At York. Yesterday I spent in Walking, one Way and another, to view the Town. I find that Walking serves me much. It sets my Blood in Motion much more than Riding.
Had some Conversation this Week with Chadburn of Berwick. He says, that Jo. Lee came to him, on the Election day Morning, and said “I know you are a peaceable Man. Why cant you vote for a few Gentlemen who would be agreable to the Governor and then perhaps some Gentlemen may not be negatived who would be agreable to you. Why cant you promote a Coalition?” Chadburn answered, I dont know who would be agreable to the Governor. I have not had a List.—Lee then mentioned Mr. Ropes, Lt. Govr. Oliver, and some of the Judges.—Why cant you choose some of those old Statesmen, who have
Had a little Chat this Week with Coll. Sparhawk of Kittery. He says “Now you are come away, they are become peaceable.

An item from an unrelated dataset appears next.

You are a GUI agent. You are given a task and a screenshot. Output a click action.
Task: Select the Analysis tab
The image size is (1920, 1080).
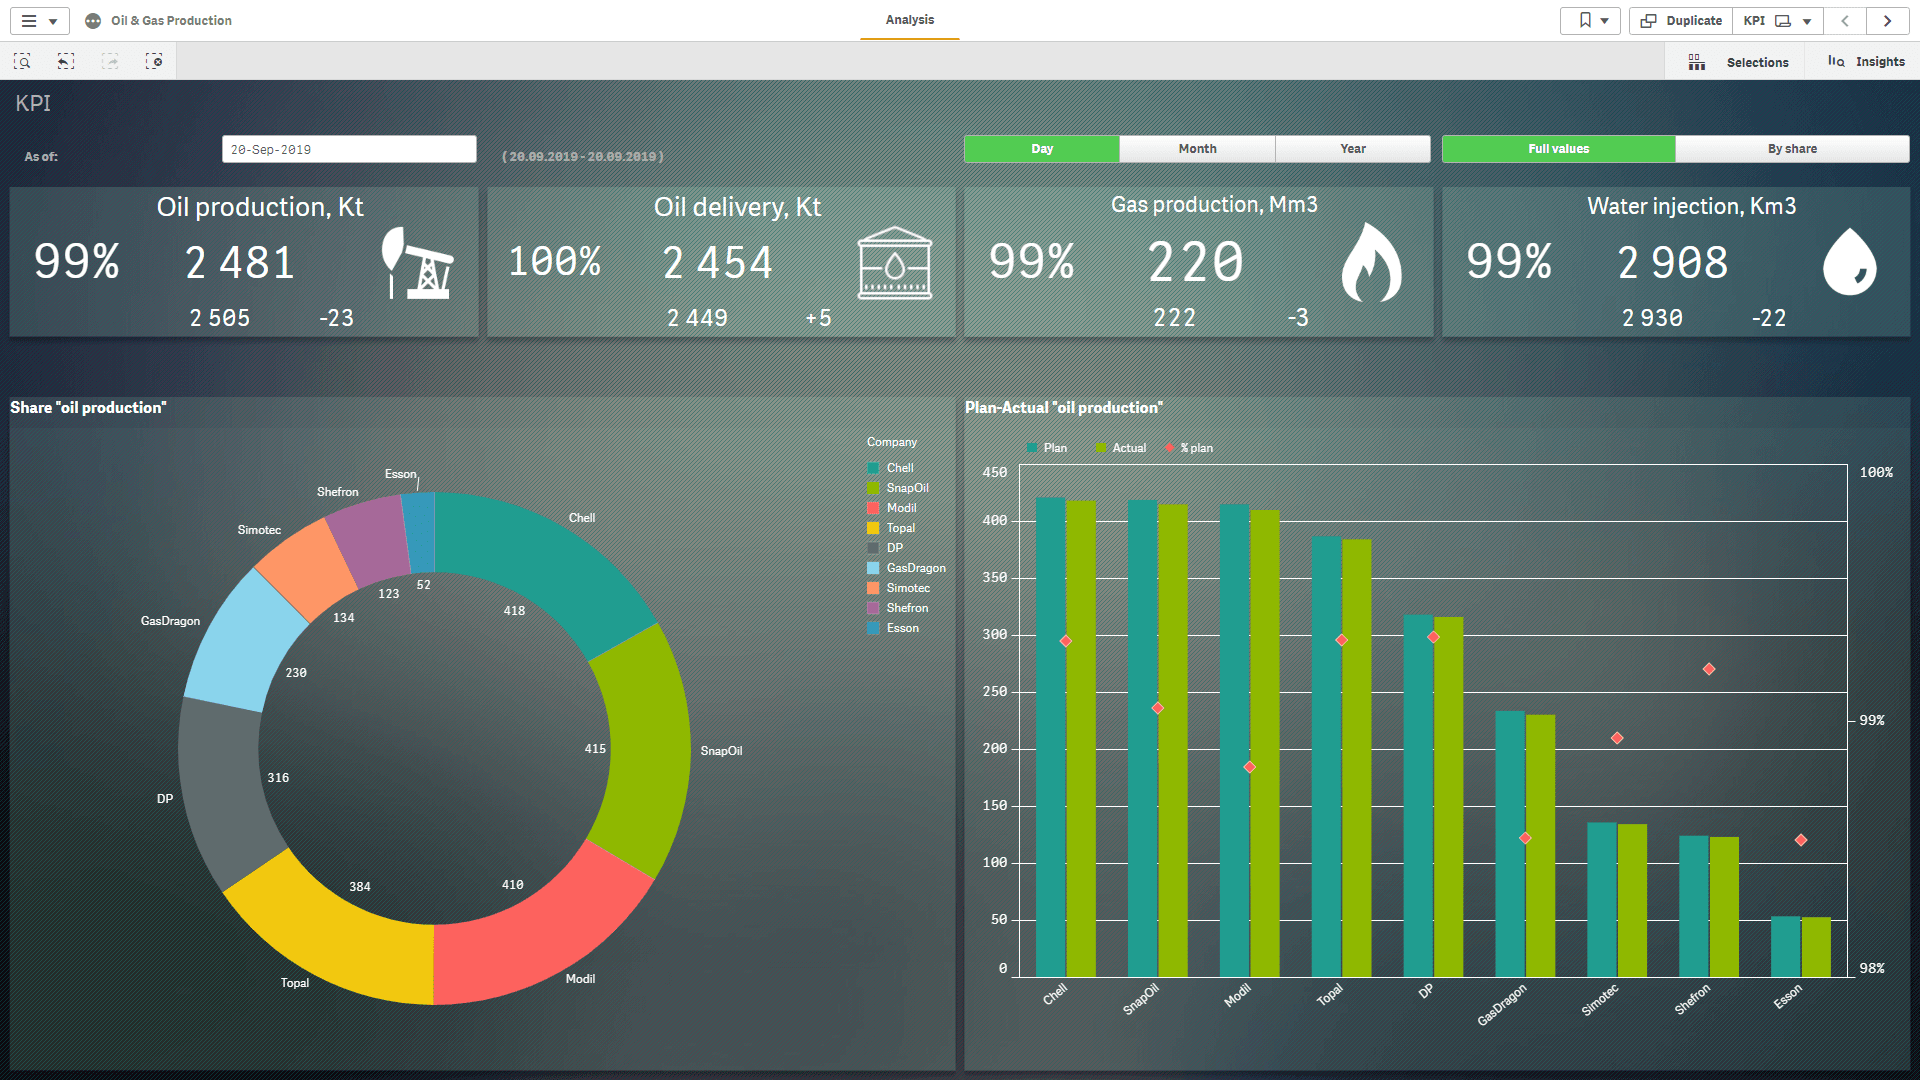point(909,20)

You kept up a shocking Clamour while you was there.”—This he said laughing, but there was rather too much Truth in it, to be made a Jest.—“They do you the Justice to say that no Man ever spoke more freely, than you did, and in Opposition to the rising Sun. But in order to take off from your Virtue, they say there is some private Pique between the Governor and you.”—I told him there was none. He had always treated me well personally. If I had been actuated by private Pique, I would not have left the general Court but I would have remained there on Purpose to plague him. I could at least have been a Thorn in his Side—&c. But 43that I had been fully convinced in my own Mind these 10 Years that he was determined to raise himself and family, at all Hazards, and even on the Ruins of the Province, and that I had uniformly expressed that Opinion these 10 Years.
Sparhawk mentioned the Intrepidity of Sam Adams, a Man he says of great Sensibility, of tender Nerves, and harrased, dependant, in their Power. Yet he had born up against all—it must have penetrated him very deeply, &c.